##### Selected text
1 red onion, cut into ½ inch (1 cm) dice, about 1½ cups (375 mL)

1 yellow pepper, cut into ½ inch (1 cm) dice, about 1½ cups (375 mL)

2 medium zucchini, cut into ½ inch (1 cm) dice, about 2 cups (500 mL)

1 small eggplant, cut into ½ inch (1 cm) dice, about 5 cups (1.25 L)

⅓ cup (80 mL) olive oil

2 tbsp (30 mL) chopped garlic

Salt and pepper

1½ cups (375 mL) farro

3 tbsp (45 mL) red wine vinegar

½ cup (125 mL) coarsely chopped

Italian parsley

4 to 6 poached eggs

1 Preheat oven to 425°F (220°C).

2 Combine red onion, yellow pepper, zucchini and eggplant on a large baking sheet. Drizzle with olive oil, sprinkle with garlic, season with salt and pepper and toss lightly to combine. Roast for 30 to 35 minutes, stirring occasional­ly, or until vegetables are tender and lightly browned.
##########
*Exercise instructions*.
a. From the farro recipe, pull out the passage starting with "½ cup (125 mL)" and going on through "and lightly browned.".
b. Continue the roasted vegetable and farro recipe, picking up right after its last sentence.
##### Material supplied
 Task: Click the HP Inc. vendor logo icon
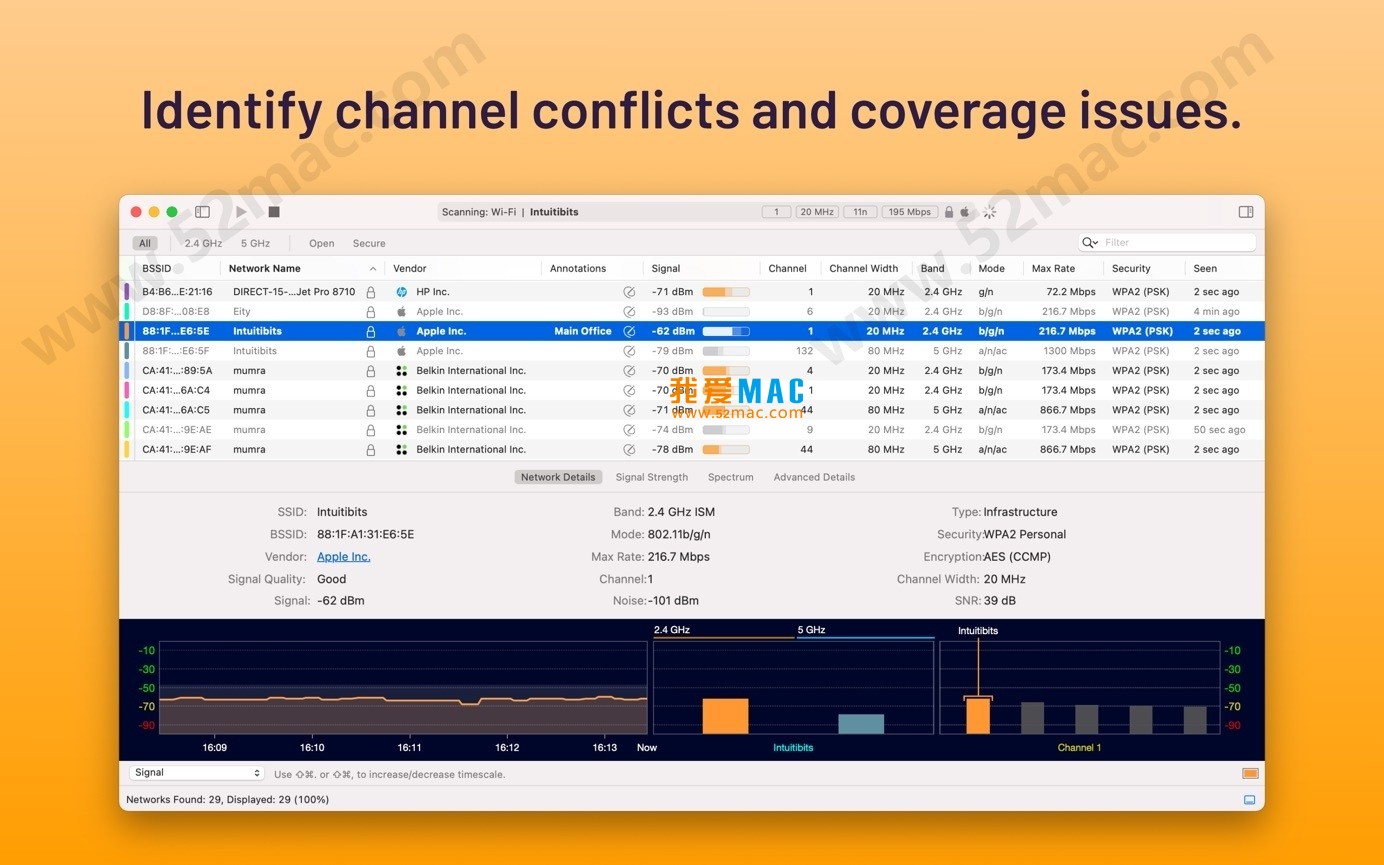coord(401,292)
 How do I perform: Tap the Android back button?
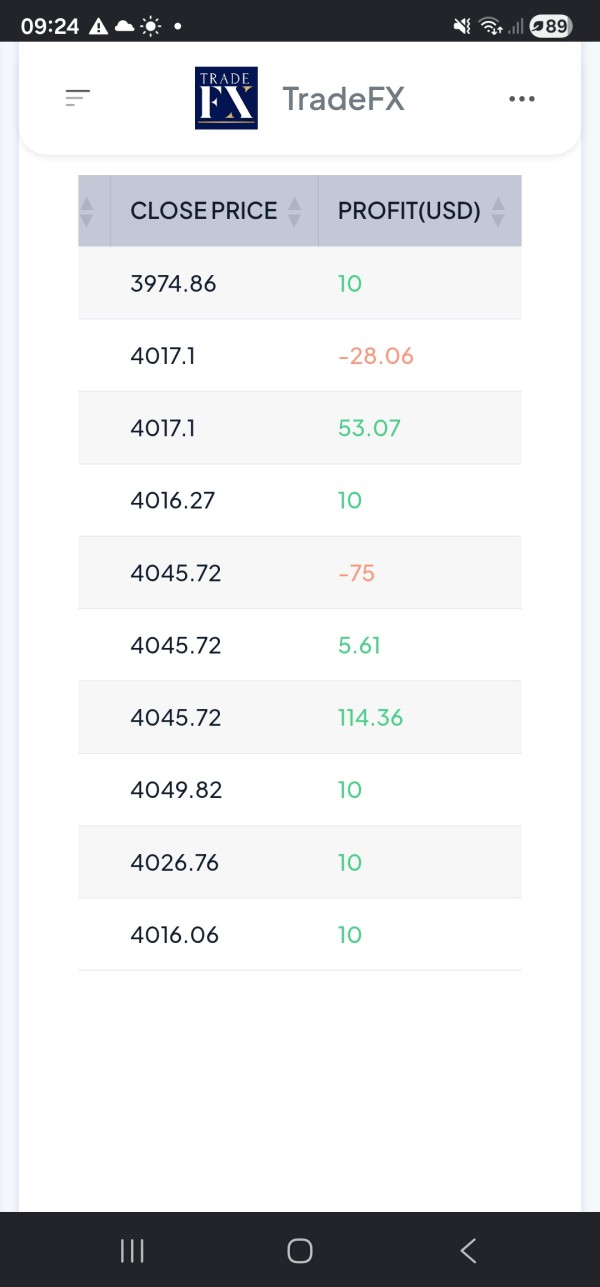468,1250
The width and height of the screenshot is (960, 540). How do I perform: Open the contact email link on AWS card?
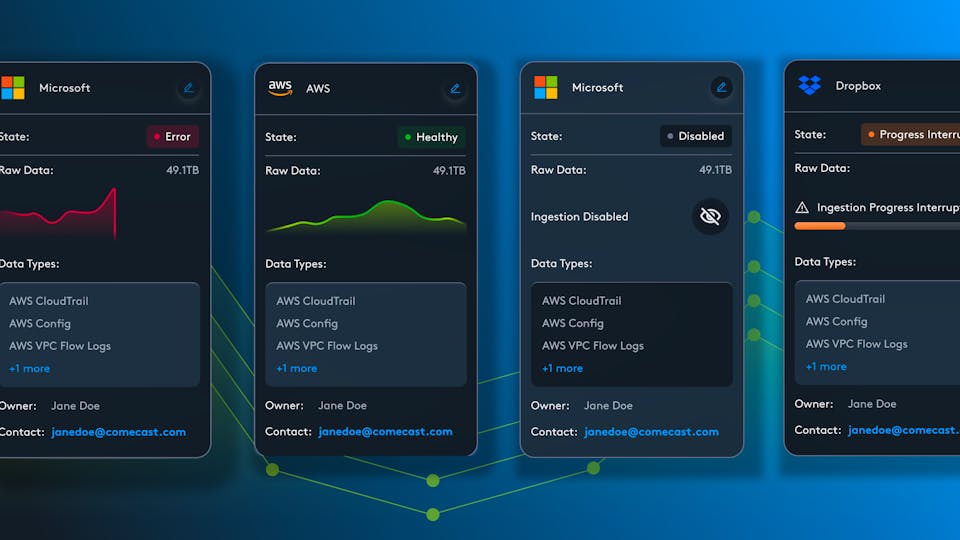385,432
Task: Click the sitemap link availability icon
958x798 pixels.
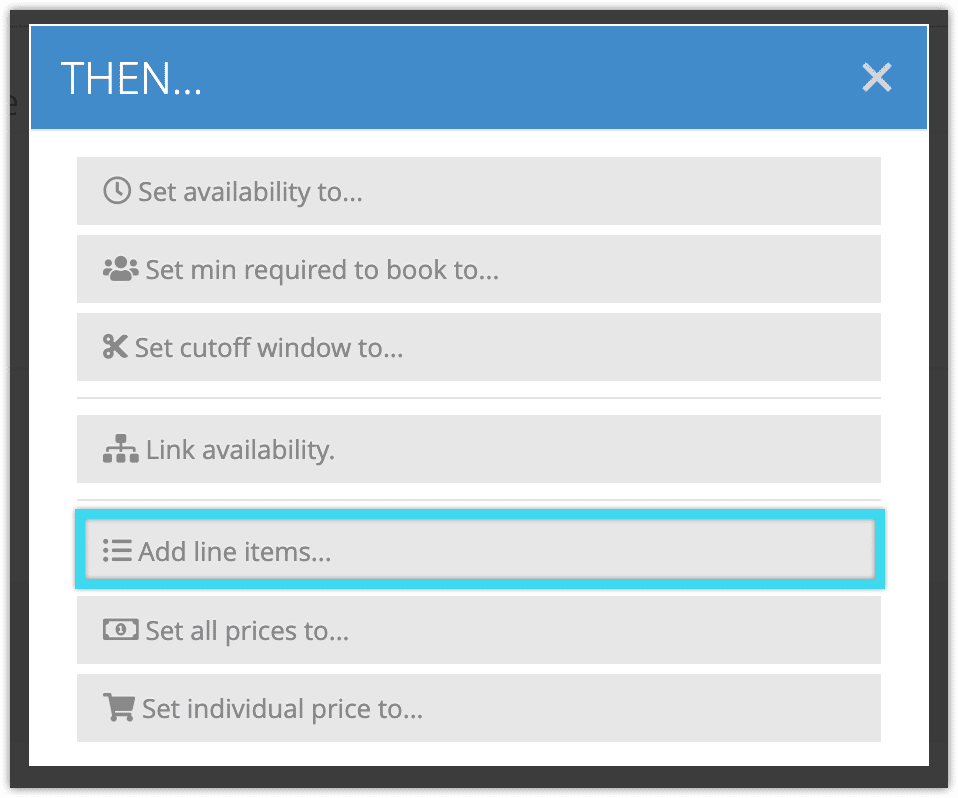Action: click(120, 449)
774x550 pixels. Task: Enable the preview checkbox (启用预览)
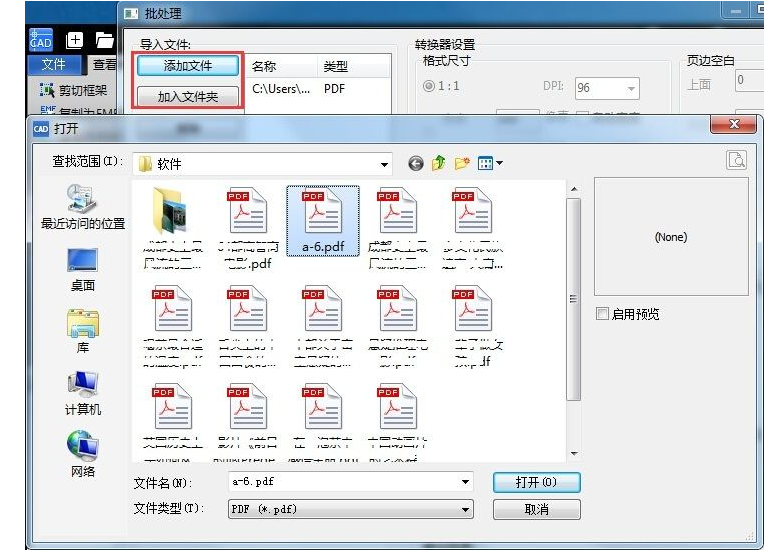pos(602,314)
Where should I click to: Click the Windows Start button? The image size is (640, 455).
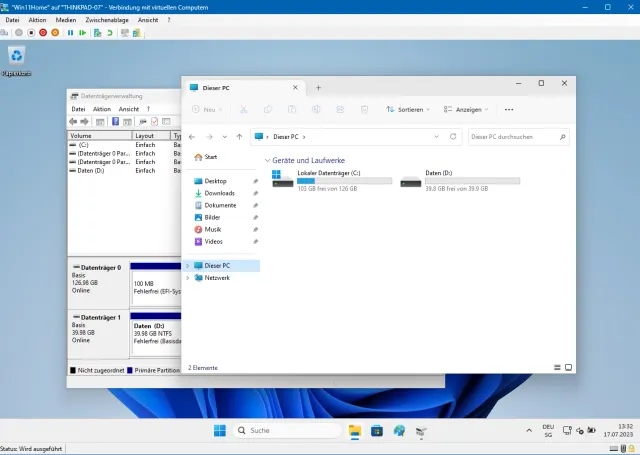pos(219,430)
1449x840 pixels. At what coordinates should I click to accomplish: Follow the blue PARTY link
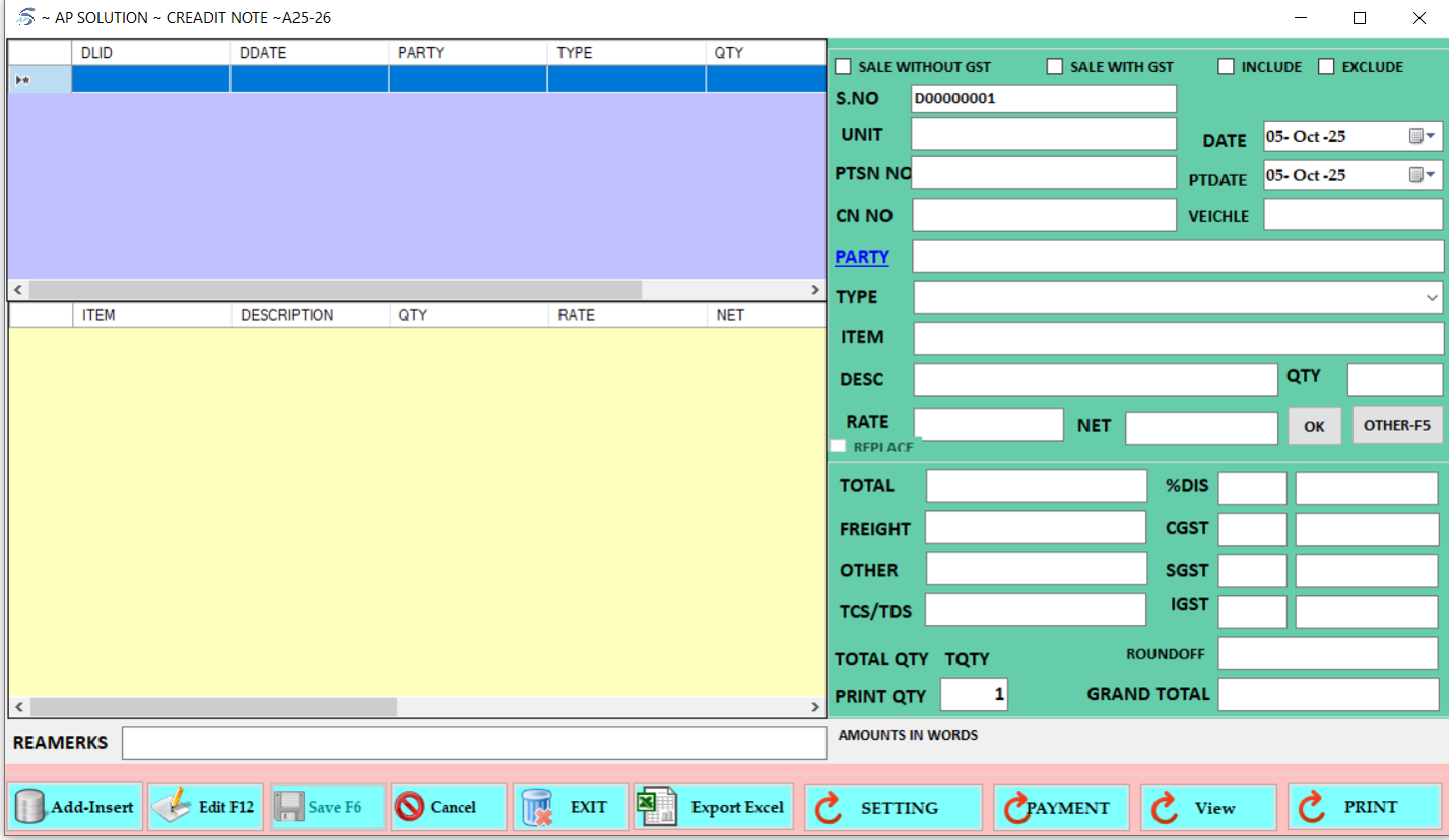coord(861,257)
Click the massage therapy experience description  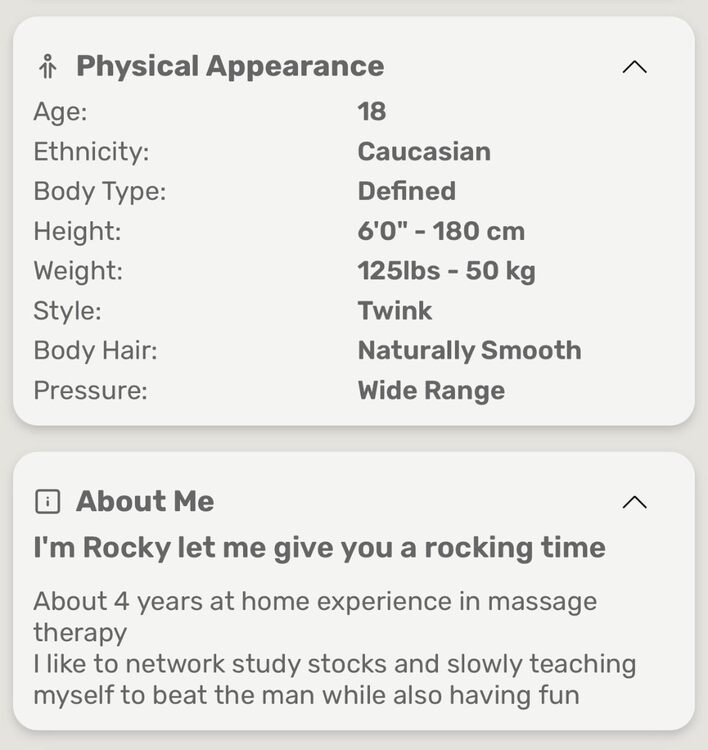(315, 616)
##########
*Final results*.
a.
½ cup (125 mL) coarsely chopped

Italian parsley

4 to 6 poached eggs

1 Preheat oven to 425°F (220°C).

2 Combine red onion, yellow pepper, zucchini and eggplant on a large baking sheet. Drizzle with olive oil, sprinkle with garlic, season with salt and pepper and toss lightly to combine. Roast for 30 to 35 minutes, stirring occasional­ly, or until vegetables are tender and lightly browned.

b.
3 Toast farro in a large dry skillet over mediumlow heat, stirring, for 5 minutes or until it smells nutty and is visibly browned (don’t worry if a few get dark).

4 Bring a large pot of salted water to boil. Add toasted farro and cook for 15 minutes or until grain is tender but still slightly chewy. Drain well. Pour farro over vegetables on baking sheet. Drizzle with red wine vinegar and season well with salt.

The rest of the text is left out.